◆ **Exercise input**
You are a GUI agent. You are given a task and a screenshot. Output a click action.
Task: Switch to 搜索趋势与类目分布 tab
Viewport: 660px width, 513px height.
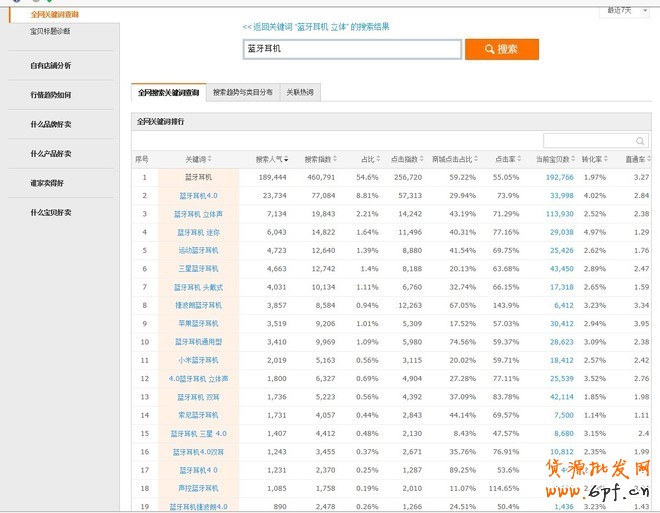242,92
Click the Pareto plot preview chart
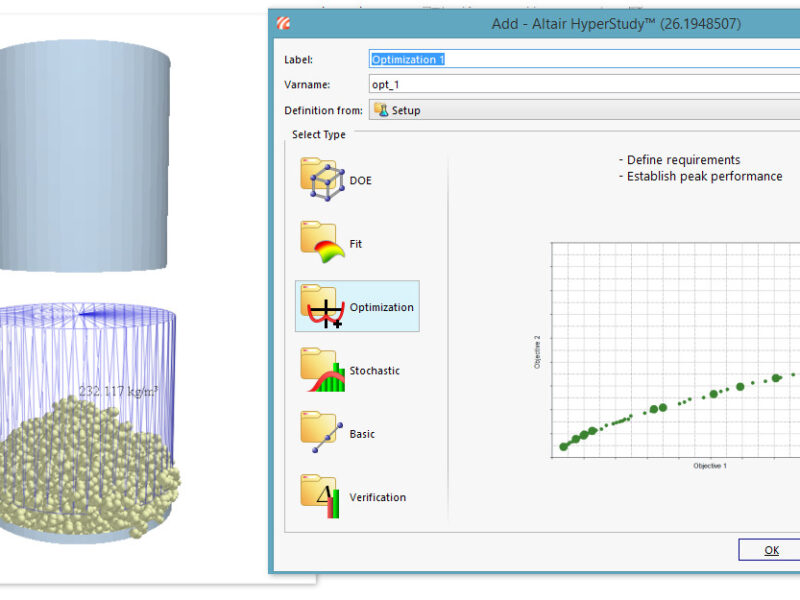 point(673,352)
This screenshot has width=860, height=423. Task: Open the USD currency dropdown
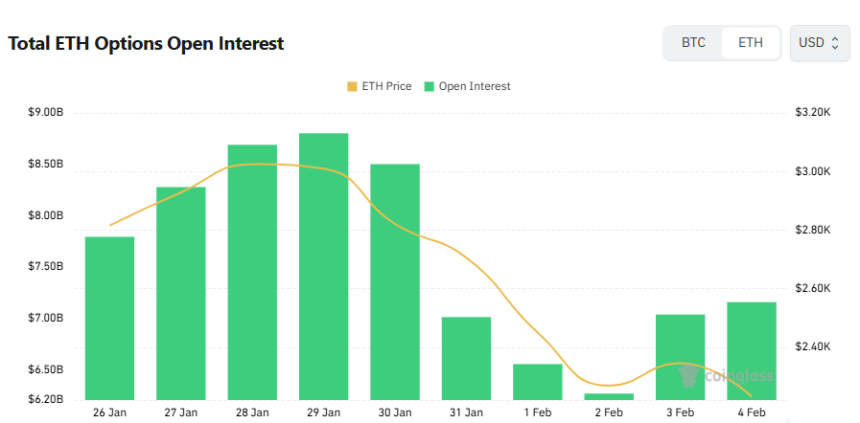(820, 43)
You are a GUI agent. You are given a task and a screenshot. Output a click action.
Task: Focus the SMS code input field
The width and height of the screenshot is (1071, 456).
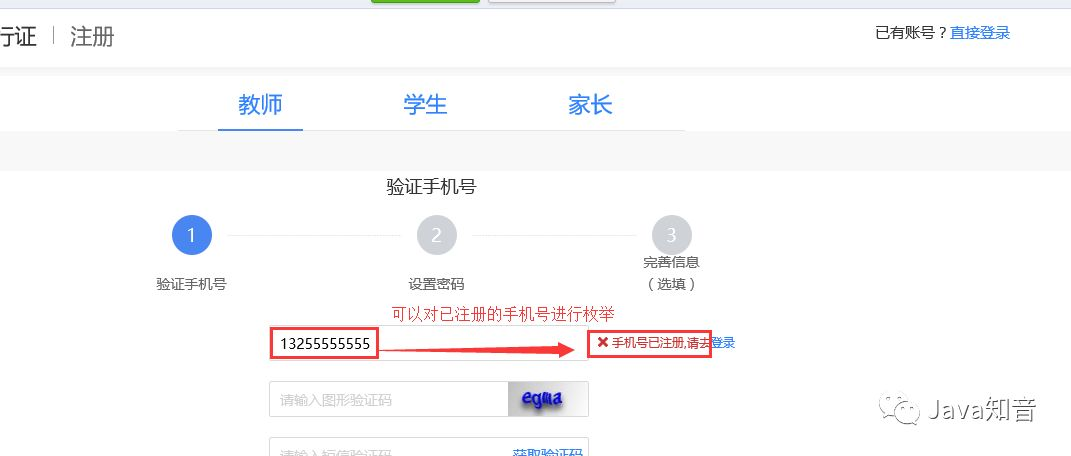click(389, 447)
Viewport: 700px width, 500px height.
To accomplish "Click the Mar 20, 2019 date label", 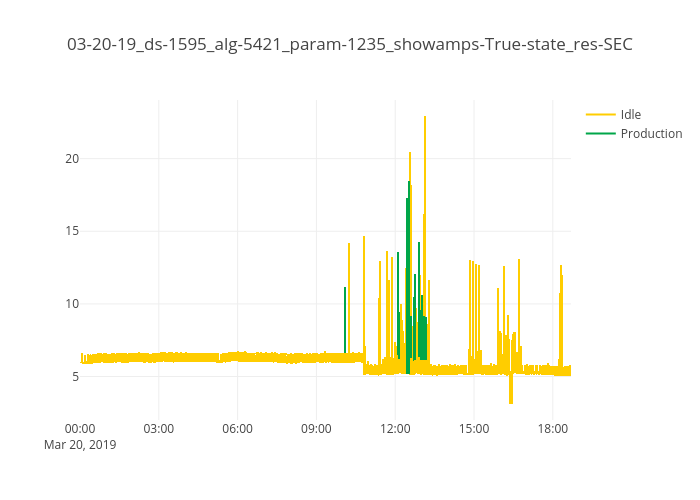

◆ **Short exercise**
Rewrite every entry above as a Markdown table with the columns Row and Line, one numbered row per line of text and no rows for blank lines. Leave the pictures out of the table.

◆ **Result of this exercise**
| Row | Line |
|---|---|
| 1 | You are a GUI agent. You are given a task and a screenshot. Output a click action. |
| 2 | Task: Switch to 搜索趋势与类目分布 tab |
| 3 | Viewport: 660px width, 513px height. |
| 4 | 242,92 |
| 5 | Click the Pareto plot preview chart |
| 6 |  point(673,352) |
| 7 | This screenshot has width=860, height=423. Task: Open the USD currency dropdown |
| 8 | (820, 43) |
| 9 | You are a GUI agent. You are given a task and a screenshot. Output a click action. |
| 10 | Task: Focus the SMS code input field |
| 11 | The width and height of the screenshot is (1071, 456). |
| 12 | click(389, 447) |
| 13 | Viewport: 700px width, 500px height. |
| 14 | To accomplish "Click the Mar 20, 2019 date label",  |